Inmediatamente se secó la fuente de sus hemorragias, y notó que su cuerpo estaba curado. Jesús, notando que había salido fuerza de él, se volvió en seguida, en medio de la gente, preguntando:
– «¿Quién me ha tocado el manto?»
Los discípulos le contestaron:
– «Ves como te apretuja la gente y preguntas: «¿Quién me ha tocado?»»
Él seguía mirando alrededor, para ver quién había sido. La mujer se acercó asustada y temblorosa, al comprender lo que había pasado, se le echó a los pies y le confesó todo. El le dijo:
–«Hija, tu fe te ha curado. Vete en paz y con salud.»
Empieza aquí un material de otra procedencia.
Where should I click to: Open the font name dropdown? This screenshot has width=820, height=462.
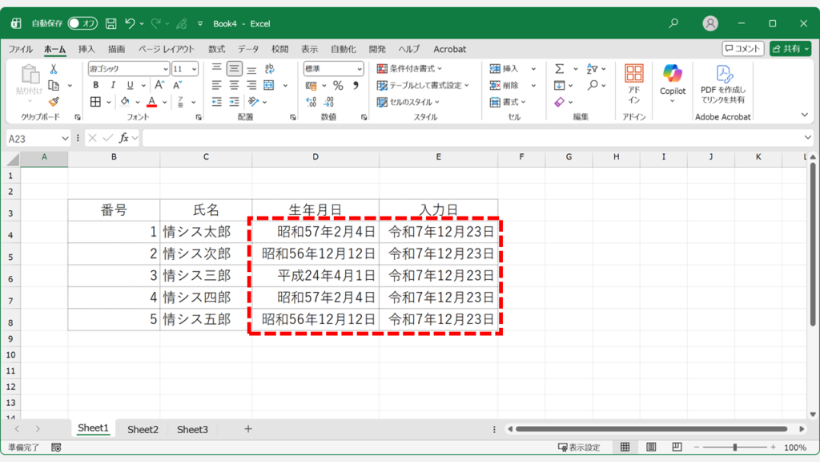pos(166,69)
Todavía estaba hablando, cuando llegaron de casa del jefe de la sinagoga para decirle:
se a muerto. para que molestar más al maestro?»
Jesús alcanzó a oír lo que hablaban y le dijo al jefe de la sinagoga:
– «No temas; basta que tengas fe.»
No permitió que lo acompañara nadie, más que Pedro, Santiago y Juan, el hermano de Santiago. Llegaron a casa del jefe de la sinagoga y encontró el alboroto de los que lloraban y se lamentaban a gritos. Entró y les dijo:
– «¿Qué estrépito y qué lloros son éstos? La niña no está muerta, está dormida.»
Se reían de él. Pero él los echó fuera a todos y, con el padre y la madre de la niña y sus acompañantes, entró donde estaba la niña, la cogió de la mano y le dijo:
– «Talitha qumi» (que significa: «Contigo hablo, niña, levántate»).
La niña se puso en pie inmediatamente y echó a andar; tenía doce años. Y se quedaron viendo visiones.
Les insistió en que nadie se enterase; y les dijo que dieran de comer a la niña.